Abbiamo un'anima in corpo come calce sparsa a ricoprire file e file di cadaveri. Di terrori non spiegati, amori che imperversano tra le nostre vene ritagliandosi uno spazio di carne e coloranti acidi. La nostra capitale giace ai nostri piedi, frastorna con il suo fragore chi si trovi refrattario al dolore. Ne celebriamo le strade malconce le carcasse di mostri dell'era del futurismo gli assopiti e i risvegliati i comuni mortali deificati gli errori marchiani e gli orgasmi latrati al vento i prodotti di aborti invasivi impilati in marcescenti casse dalle modanature d'ottone lo zinco freddo il cielo cuprico le ore del giorno in cui si medita il suicidio. Dalla finestra scorgiamo venature di persone che attraversano strade senza macchine, che dirigono sguardi allibiti ai nostri volti mentre sogniamo di gettare olio bollente. Noi abbiamo il tempo di incarnare idoli di paradisi occidentali e distruggere ogni icona che ne tragga profitto. Dall'alto delle nostre pupille isocoriche isocicliche attraversano nubi dai contorni sfumati.

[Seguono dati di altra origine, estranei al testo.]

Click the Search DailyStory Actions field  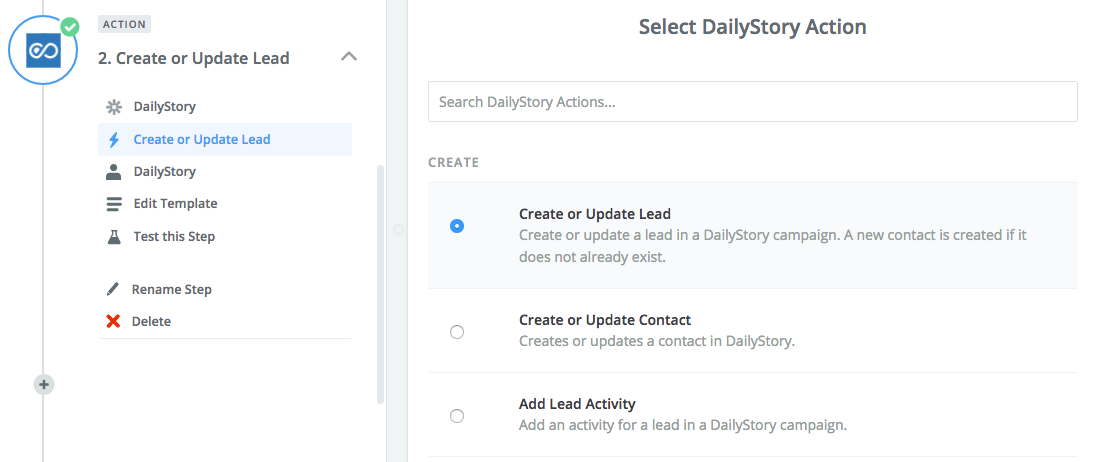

-G, trai ora le conclusioni che le tue orecchie vorrebbero udire, non ne avrai il tempo quando il buco bianco brucerà le nostre palpebre e le nostre labbra tramuteranno in carne secca a scoprire denti digrignati nello sforzo di reggere l'irrealtà.
-Io sono divinità, io sono patimento e forza d'animo. Non mi riconoscerete e verrò a voi in molteplici forme, teriantropici incubi senza volti o nomi.